With our wine bottle, the client wants a nice lifestyle shot that conveys the look of a tasting room in spring, so we will have a nice large main light from above. We are setting it from above to minimize any reflections the glass will produce. The reason for a larger main is that we want to make the set appear as though it's in a window-lit tasting room (just like the atrium shot we talked about). This is a 5' x 6' scrim about 3 feet above the bottle, with one light from above at about 5 feet from the scrim. It is very close to the set and provides lots of "wraparound" lighting. We made this scrim with synthetic drapery liner from the local fabric store. Synthetic drapery liner is very thin and creates nice highlights, but it allows too much of the actual light to reflect through. So we would not use it where its reflections would show.

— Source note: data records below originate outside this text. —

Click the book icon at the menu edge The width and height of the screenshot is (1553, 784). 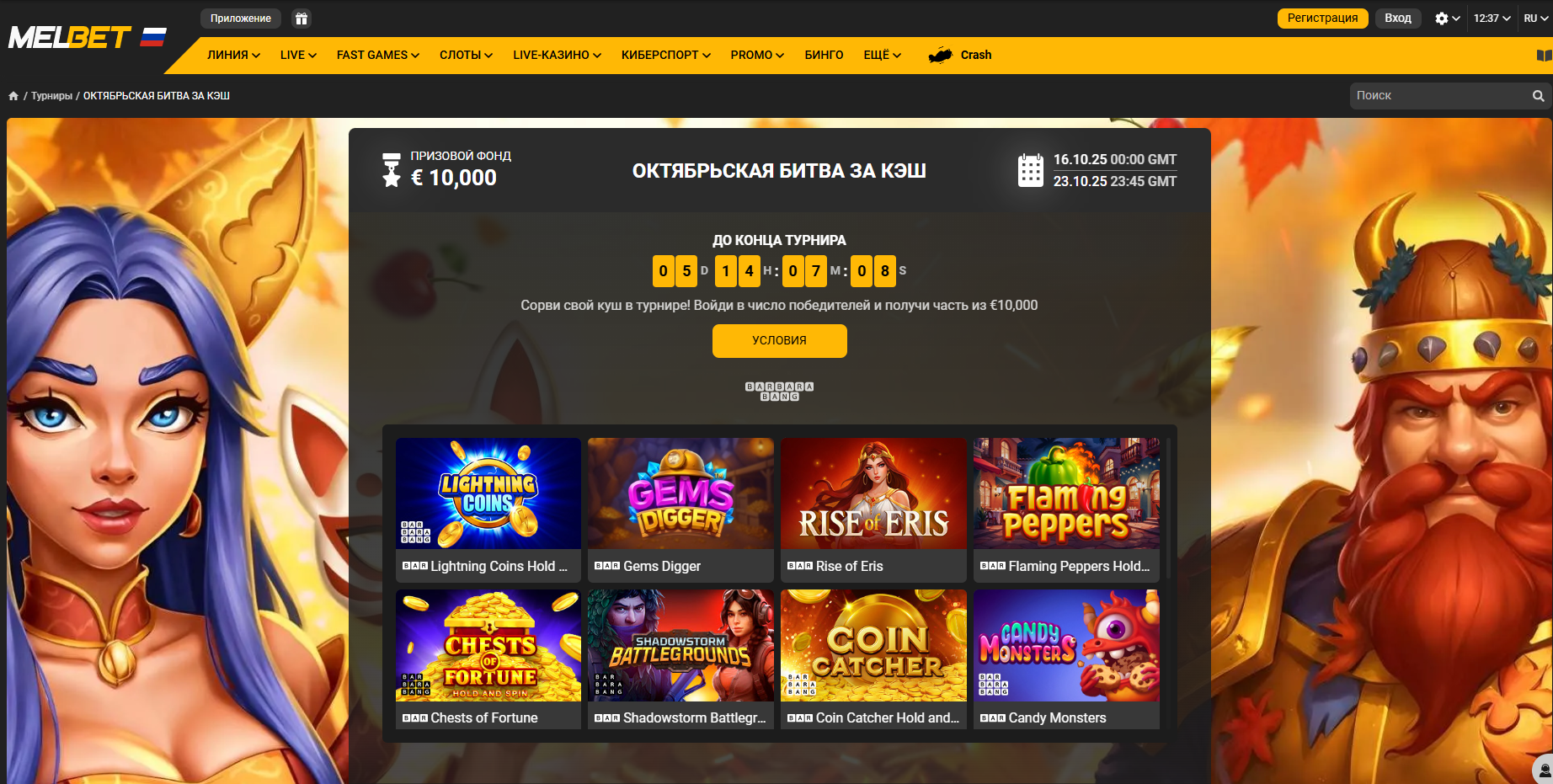point(1544,56)

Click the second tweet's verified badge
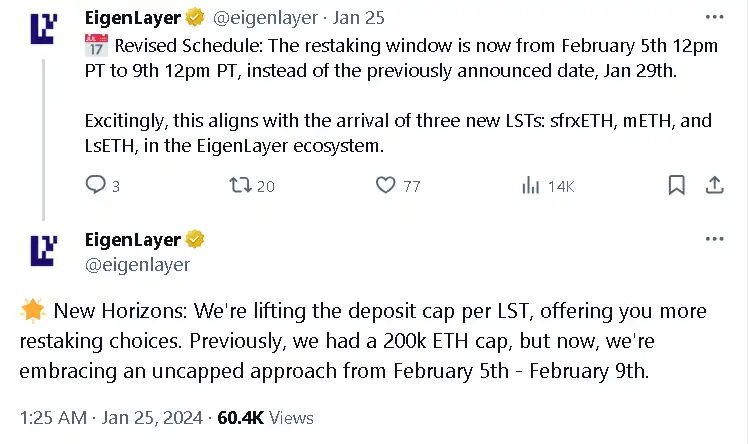point(196,240)
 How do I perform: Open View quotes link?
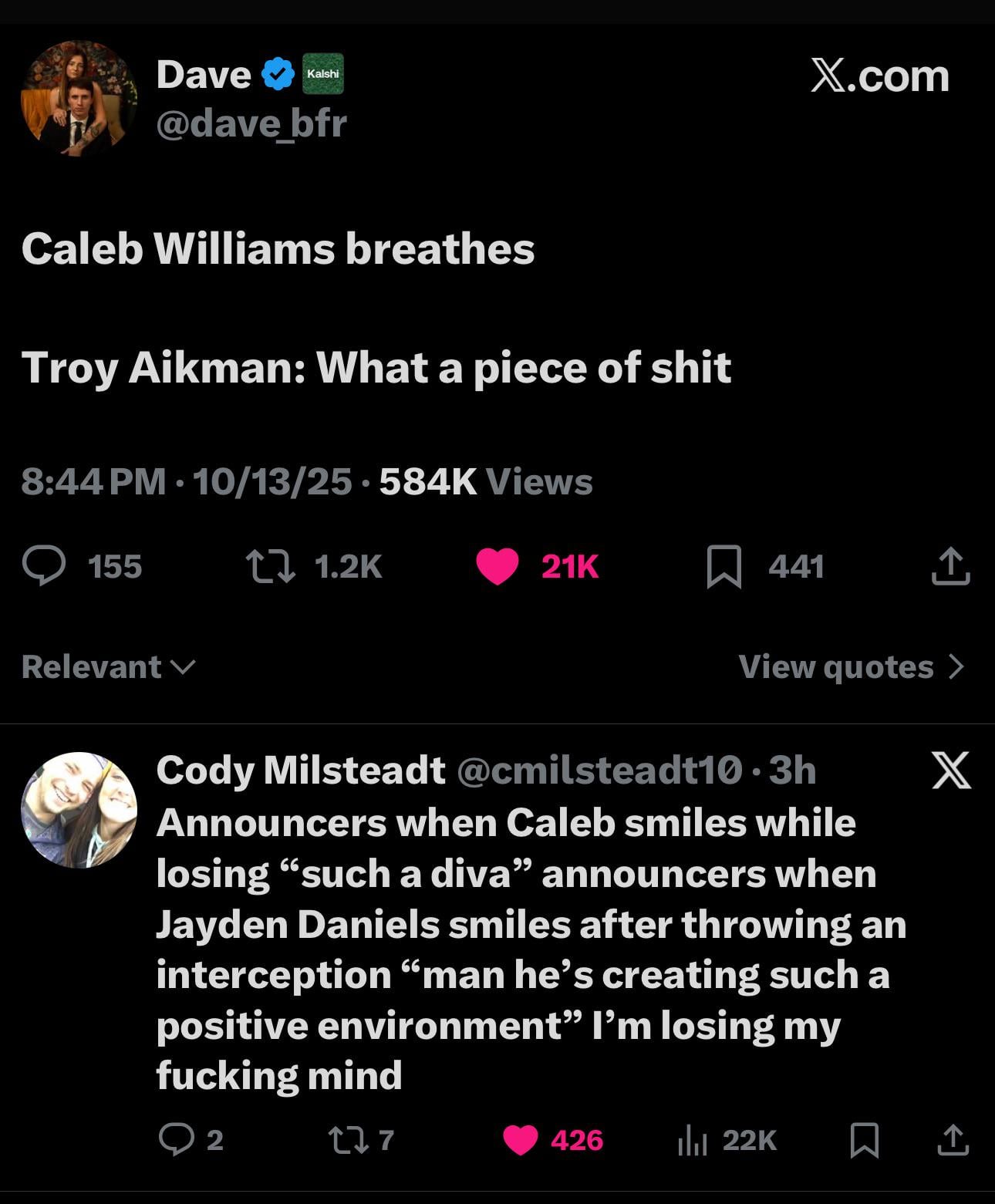[x=850, y=666]

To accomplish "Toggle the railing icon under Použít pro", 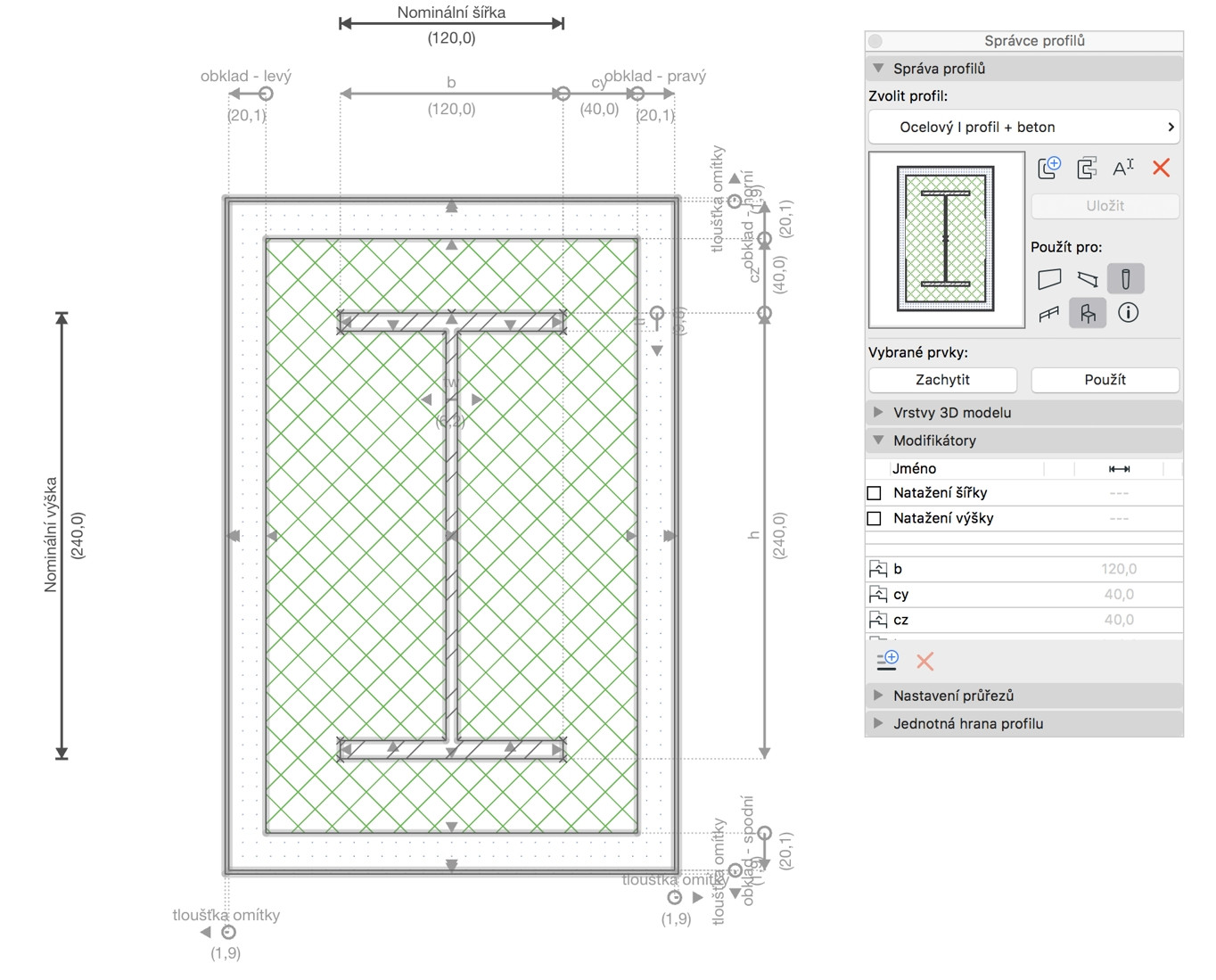I will click(x=1049, y=313).
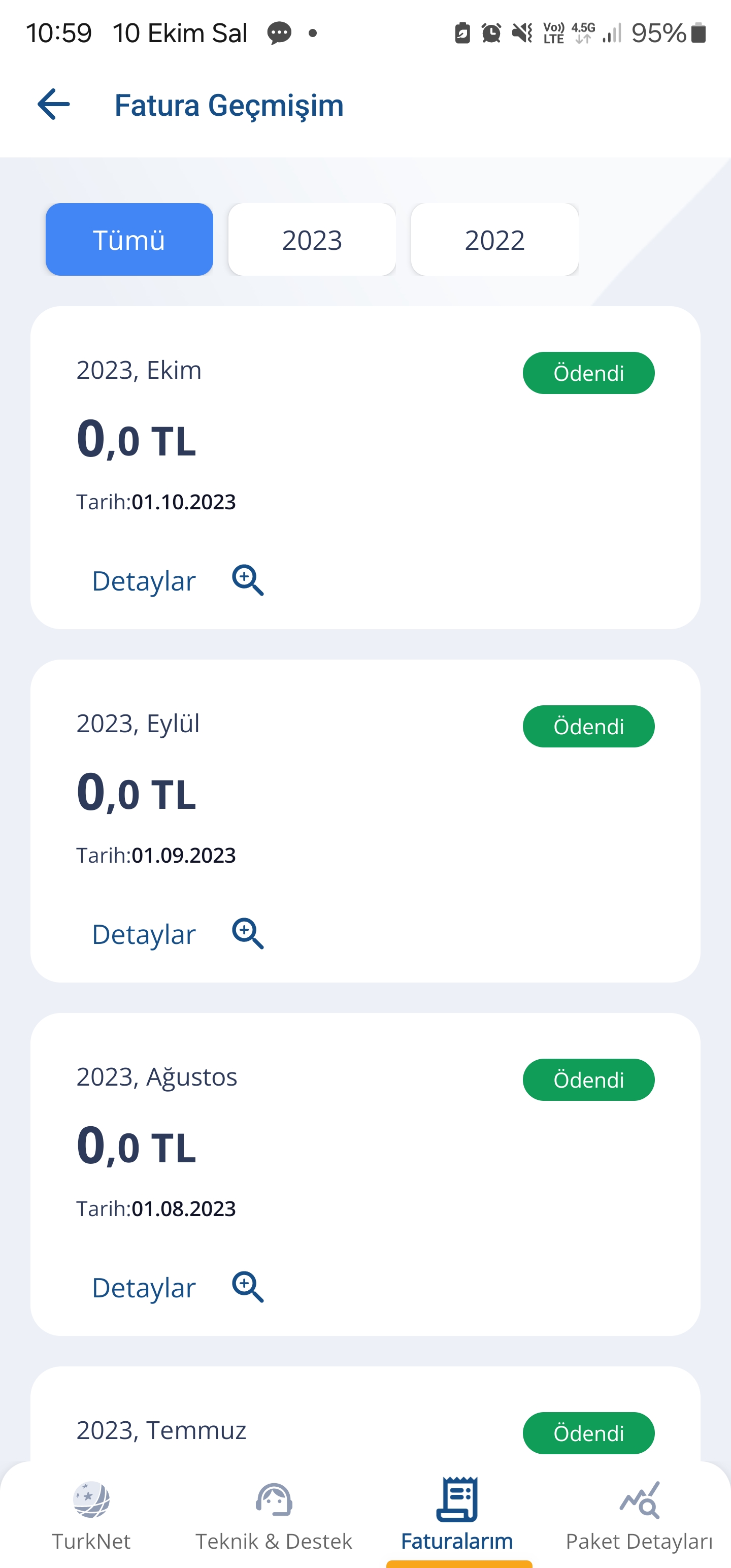Filter invoices by 2023

312,239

We want a bit of "sunlight" to splash through those "expensive windows," so we are going to put a small key just above the set and to the left of camera. This key is a 2'-square, standard softbox, about five feet from the set. It's far away, so it looks like filtered sunlight, but not so far as to create a pinpoint light. The whole set needs a fill light, but, in order to fill in the lighting and create nice reflections, we need to move it to a place where it will look natural and not overwhelm or compete with the label (again, rule #6). We place it just to the right of the camera. This is a 5' x 6' scrim with a 2' black fabric right through the middle to create a window look. The light is about six feet behind the scrim and closer to the right side than the middle. We made this scrim of taffeta, also from the local fabric store. It is much denser than the drapery liner and therefore produces very nice reflections in the glass. The black fabric is simple rip-stop; we placed it to create a "shadow" or "minus reflection" just right of the logo. Without it, the reflection would be too big and overwhelming.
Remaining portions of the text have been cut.